一時期、街中で「カヌレ、カヌレ」と騒がれていた頃も、私は遠巻きに見ていた。いや、そんなに騒いでなかったか…。

小さな仏塔のような、不思議な形。外側は硬そうで、中身はどうなっているのか想像もつかない。未知のものには、なかなか手を伸ばせない性分だ。


「どうせまたすぐ別のスイーツが出てくるんだろう」

そんなふうに冷めた目で流行を眺めていた。


ところが、流行がすっかり落ち着いた今になって、ふと立ち寄ったケーキ屋のショーケースで、あの見覚えのある形に出会ってしまった。

他のケーキが華やかな宝石のように輝く中で、ひとつだけ落ち着いた佇まいを見せる小さなお菓子。

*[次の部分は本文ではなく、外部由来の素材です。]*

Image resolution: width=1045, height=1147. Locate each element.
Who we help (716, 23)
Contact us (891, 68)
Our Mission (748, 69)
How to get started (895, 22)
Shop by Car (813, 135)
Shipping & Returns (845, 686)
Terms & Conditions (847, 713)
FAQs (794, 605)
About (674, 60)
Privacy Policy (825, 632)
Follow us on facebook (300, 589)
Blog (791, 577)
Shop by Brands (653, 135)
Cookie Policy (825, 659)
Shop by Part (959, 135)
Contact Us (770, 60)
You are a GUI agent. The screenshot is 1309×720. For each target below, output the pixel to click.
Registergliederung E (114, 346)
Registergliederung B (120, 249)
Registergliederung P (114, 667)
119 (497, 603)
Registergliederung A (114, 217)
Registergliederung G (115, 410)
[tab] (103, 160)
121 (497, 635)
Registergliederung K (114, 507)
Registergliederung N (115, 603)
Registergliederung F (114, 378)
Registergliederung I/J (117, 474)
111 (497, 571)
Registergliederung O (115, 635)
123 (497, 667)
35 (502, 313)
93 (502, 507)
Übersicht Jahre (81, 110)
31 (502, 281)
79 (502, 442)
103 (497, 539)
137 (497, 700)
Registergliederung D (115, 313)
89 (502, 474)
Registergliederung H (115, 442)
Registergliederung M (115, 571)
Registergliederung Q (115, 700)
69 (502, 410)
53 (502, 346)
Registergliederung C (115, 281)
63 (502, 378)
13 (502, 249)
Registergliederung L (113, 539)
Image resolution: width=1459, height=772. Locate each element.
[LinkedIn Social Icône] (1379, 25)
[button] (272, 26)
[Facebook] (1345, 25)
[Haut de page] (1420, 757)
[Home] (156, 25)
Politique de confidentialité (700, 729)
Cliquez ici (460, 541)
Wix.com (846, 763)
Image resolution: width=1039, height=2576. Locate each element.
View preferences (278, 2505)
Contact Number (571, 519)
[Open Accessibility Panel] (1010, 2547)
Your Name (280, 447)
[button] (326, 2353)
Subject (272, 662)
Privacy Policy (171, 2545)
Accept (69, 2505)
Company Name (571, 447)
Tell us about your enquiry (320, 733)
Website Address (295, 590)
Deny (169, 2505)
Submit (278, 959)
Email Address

なぜだろう。あの時は素通りしたはずなのに、今日はどうにも目が離せなかった。


「お決まりですか?」

店員に声をかけられ、思わず口から出た。

「カヌレください」


家に帰り、ささやかな儀式のように準備を始める。

まずはカヌレを少し温め、お気に入りのお皿にのせる。

飲み物はどうしよう。紅茶か、コーヒーか……いや、そういえば戸棚に赤ワインが眠っていた。友人からもらった一本。

甘いお菓子にワインは合うのだろうか。まあいい、これも試しだ。


グラスに赤ワインを注ぎ、テーブルに並べる。

ショーケースの中で見た時よりも、家の小さな食卓の上の方がずっとオシャレに見えるから不思議だ。


一口かじる。外はカリッと香ばしく、中はもっちりと柔らかい。

ワインをひと口。驚くほどに馴染んでいく。


流行りの熱が冷め、街のざわめきが去った後に、私はようやくカヌレに出会えた。

きっと、ものごとは“みんなが騒ぐとき”ではなく、“自分が惹かれるとき”に味わうのがいちばん美味しい。